Project

General

Profile

Actions

Bug #10206

closed

garbage symbols crash symbol GC

Added by normalperson (Eric Wong) almost 10 years ago. Updated almost 10 years ago.

Status:
Closed
Target version:
ruby -v:
trunk
[ruby-core:64806]

Description

This is reproducible with just a test loop running for serveral minutes/hours:

while make test-all TESTS=-j8; do :; done

It looks like SYM2ID/rb_sym2id interacts badly with dsymbol_check
when it encounters garbage objects.

dsymbol_check replaces an invalid object and returns a new object
for the caller, but the original arg for SYM2ID remains usable
to the caller:

    id = SYM2ID(garbage_sym);
    do_something(garbage_sym); /* bad invalid object used */

Changing: rb_sym2id(VALUE) to rb_sym2id(VALUE *)
might solve the issue, but introduces many incompatibilities in existing
code:

    id = rb_sym2id(&garbage_sym);
    do_something(garbage_sym); /* id == garbage_sym, safe to use */

ref: ruby-core thread starting at [ruby-core:64671]
backtraces:
http://80x24.org/r35240/rb-dump.txt
http://80x24.org/r35240/gdb-bt.txt

Updated by nobu (Nobuyoshi Nakada) almost 10 years ago

Or revert dsymbol_check()?

Updated by normalperson (Eric Wong) almost 10 years ago

wrote:

Or revert dsymbol_check()?

But we need to replace with rb_gc_resurrect, right?

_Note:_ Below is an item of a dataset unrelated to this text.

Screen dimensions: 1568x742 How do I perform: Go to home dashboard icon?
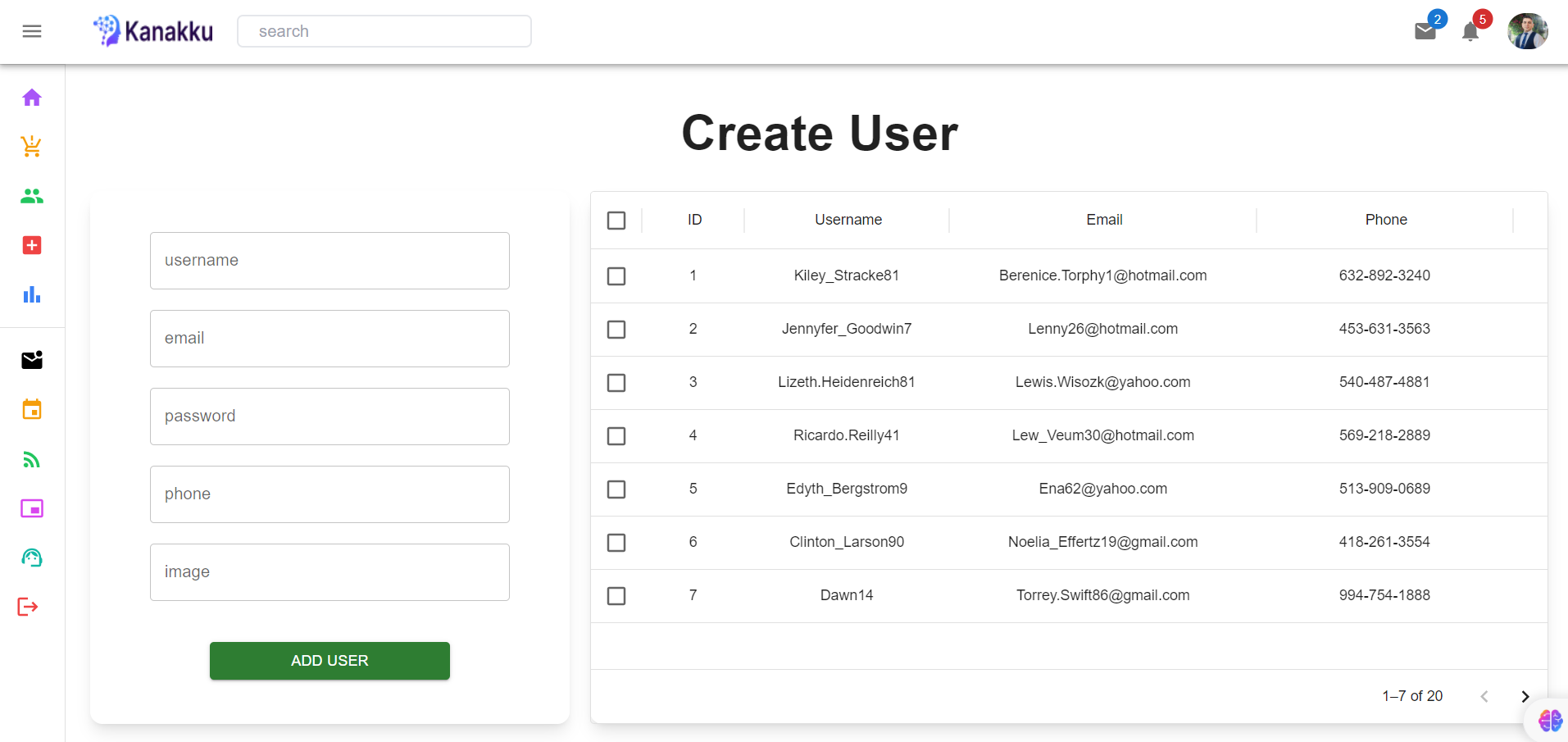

I tried http://80x24.org/10206/resurrect.patch but test-all loop
failed with:
http://80x24.org/10206/resurrect-gdb-bt.txt
http://80x24.org/10206/resurrect-dump.txt

Haven't had time to investigate. I'm also not sure what the problem was
with rb_gc_resurrect originally

Updated by ko1 (Koichi Sasada) almost 10 years ago

At first, Symbol is VALUE and it should be marked.

So that the following code should not be allowed.

id = SYM2ID(garbage_sym);

In this case, afeter sweeping, garbage_sym becomes freed VALUE.

What happen on it?

Updated by normalperson (Eric Wong) almost 10 years ago

wrote:

At first, Symbol is VALUE and it should be marked.

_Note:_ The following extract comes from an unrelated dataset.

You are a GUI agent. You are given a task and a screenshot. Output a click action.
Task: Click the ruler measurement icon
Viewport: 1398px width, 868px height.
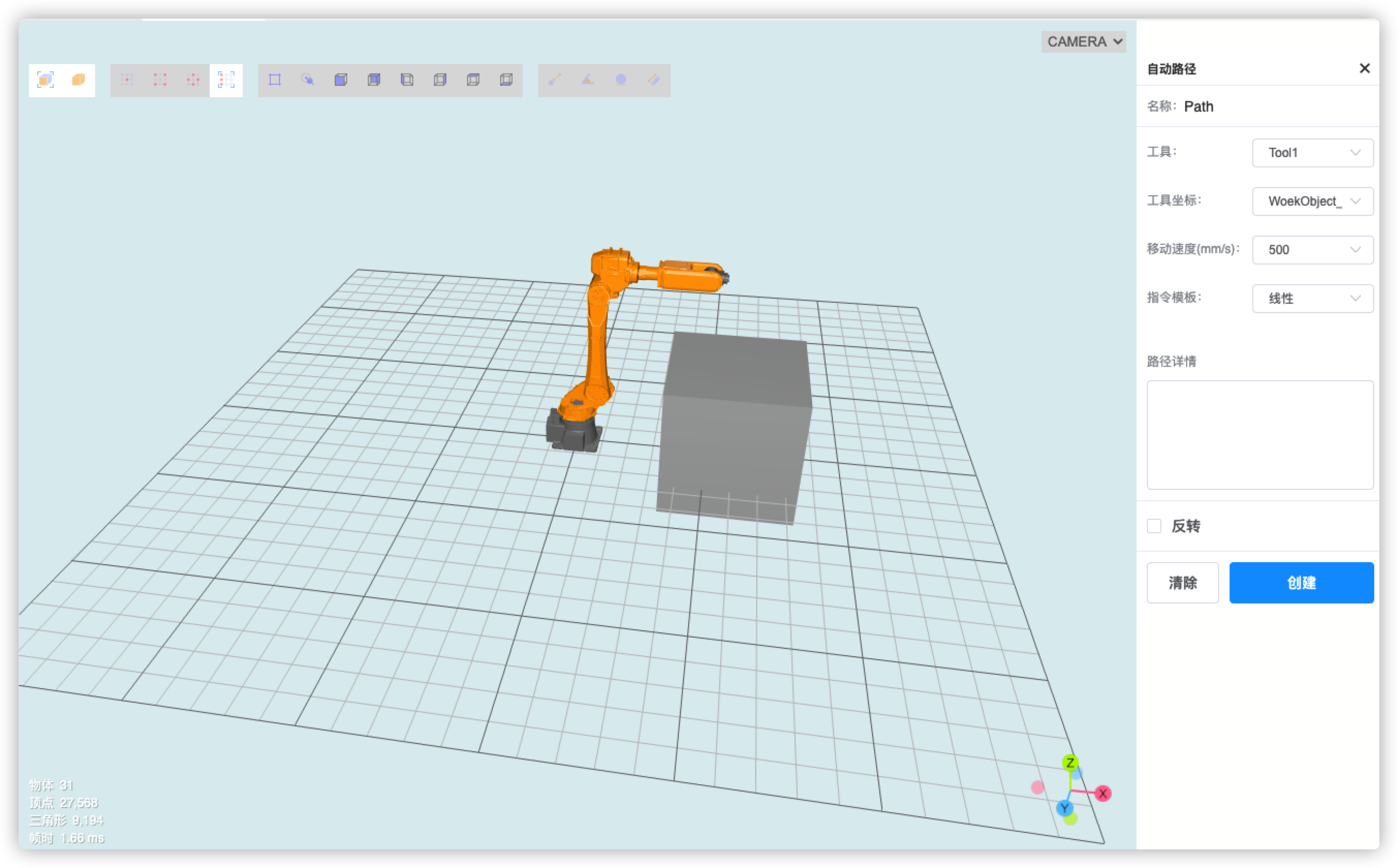click(x=654, y=80)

So that the following code should not be allowed.

id = SYM2ID(garbage_sym);

In this case, afeter sweeping, garbage_sym becomes freed VALUE.

What happen on it?

Looking at this more, we may run dsymbol_check too late in
dsymbol_pindown. I think we must run dsymbol_check immediately after
looking up dynamic syms from global_symbol.str_id, and not later.

I think this may be a fix (still testing):

--- a/symbol.c
+++ b/symbol.c
@@ -458,7 +458,10 @@ dsymbol_pindown(VALUE sym)
 
     if (UNLIKELY(SYMBOL_PINNED_P(sym) == 0)) {
 	VALUE fstr = RSYMBOL(sym)->fstr;
-	sym = dsymbol_check(sym);
+
+	if (UNLIKELY(rb_objspace_garbage_object_p(sym))) {
+	    rb_bug("attempted to pindown garbage sym");
+	}
 	FL_SET(sym, SYMBOL_PINNED);
 
 	/* make it permanent object */
@@ -525,6 +528,9 @@ rb_intern_cstr_without_pindown(const char *name, long len, rb_encoding *enc)
     OBJ_FREEZE(str);
 
     if (st_lookup(global_symbols.str_id, str, &id)) {
+	if (ID_DYNAMIC_SYM_P((ID)id)) {
+	    return (ID)dsymbol_check((VALUE)id);
+	}
 	return (ID)id;
     }

Updated by normalperson (Eric Wong) almost 10 years ago

Eric Wong wrote:

I think this may be a fix (still testing):

Nope. However, I think it takes longer in the test-all loop to
reproduce the problem.

--- a/symbol.c
+++ b/symbol.c
@@ -458,7 +458,10 @@ dsymbol_pindown(VALUE sym)
 
     if (UNLIKELY(SYMBOL_PINNED_P(sym) == 0)) {
 	VALUE fstr = RSYMBOL(sym)->fstr;
-	sym = dsymbol_check(sym);
+
+	if (UNLIKELY(rb_objspace_garbage_object_p(sym))) {
+	    rb_bug("attempted to pindown garbage sym");
+	}

I still hit this rb_bug (similar backtraces as before).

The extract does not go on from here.